As for the political leaders of the opposition, the most serious case is that of the political prisoner Eugene Diomi Ndongala, who filed the complaint against the DRC government in 2013 with the UN Human Rights Committee which condemned and instructed the DRC, by décision/ Statement No. 2465/2014, to release him, to rescind his irregular conviction and to compensate him. Despite the fact that the government of DRC was notified of this decision in November 2016, almost a year after, Mr Eugene Diomi Ndongala is still hostage to the Kabila regime.
Other symbolic figures include Mr Muyambo and Mr Mulongo, who are being prosecuted on the basis of legal fantasies which cannot conceal political prosecutions often related to the exercise of free political expression enshrined in the Constitution of the DRC. We would like also to beg your attention for the case of Mr Firmin Yangambi and Mr Eric Kikunda, who benefited from amnesties since 2013 but who, for political reasons, continue to serve very long sentences.
It should be emphasized that all the most serious cases of political detention remained unresolved despite the New Year’s Eve Political Agreement, signed under the auspices of the Catholic Bishops of the DRC, and which provided for easing political tensions upon its signature. Indeed, Chapter 5 of this Agreement provides for the immediate release of the emblematic political prisoners (mainly Mr Eugene Diomi Ndongala and Mr Muyambo) and the establishment of an ad hoc committee within the Ministry of Justice for all other cases, a committee that has never worked to accomplish this task.
That is why, as a last resort, and on behalf of the political prisoners of the DRC, we request your intervention to use your influence to bring an end to the sufferings of these men and women who are often sick after years of physical and moral torture, and whose lives are threatened.

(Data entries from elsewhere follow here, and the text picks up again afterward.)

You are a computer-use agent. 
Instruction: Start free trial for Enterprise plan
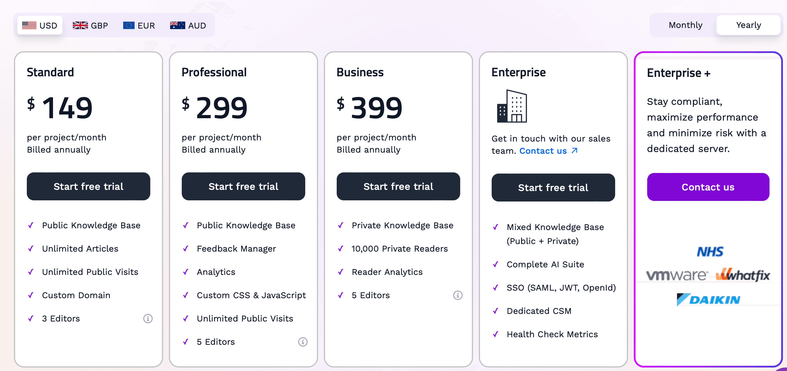pos(553,187)
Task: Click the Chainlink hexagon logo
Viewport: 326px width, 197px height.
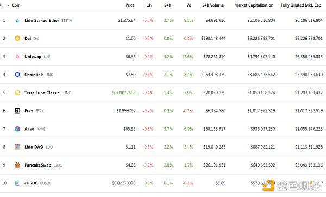Action: pyautogui.click(x=17, y=75)
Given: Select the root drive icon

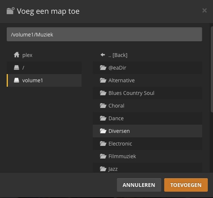Looking at the screenshot, I should [x=16, y=67].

As a reminder, we are pleased to provide you a list of our family members who have experienced this situation of injustice and denial of human rights for years so that, Madam Ambassador, you can be our lawyer when meeting with these authorities who have largely remained deaf to calls from families, civil society and the international community. The detention of political leaders and that of opposition activists, because of their political opinions, constitute the most notable proof of the anti-democratic nature of the political system currently in power, without any electoral mandate, in the DRC.
This situation is further compounded by the fact that the unjust detention of political prisoners in the DRC continues during the implementation of the electoral process, although easing political tensions is a prerequisite, for both the political opponents and the civil society, for a free and transparent
electoral process in DRC.
Here is the list of our family members who are detained by the Kabila’s
– Mr Eugene Diomi Ndongala, President of the political party « Christian Democracy, D.C. » and founder of the recognized “Popular Majority Platform” (MPP), and who fought for the truth of the polls after the 2011 electoral hold up;
– Mr. Jean Claude Muyambo, Président of the Political party the SCODE,
– Mr. Huit Mulongo,
– Mr. Eric Kikunda,
– Mr Firmin Yangambi
and many others…
And last, but not least, it would be very significant for the families of the above named political prisoners that Madam Ambassador meet with a small delegation of them. This meeting will speak volume that the United States of America will stand with the people of DRC for freedom and Justice, as President Donald Trump has avowed, by sending you, on behalf of the USA, on this important visit to the DRC.
While we would be pleased to provide you with further information you may require and hoping to meet with you during your visit to the Democratic Republic of Congo, please accept, Madam Ambassador, the assurance of our highest consideration.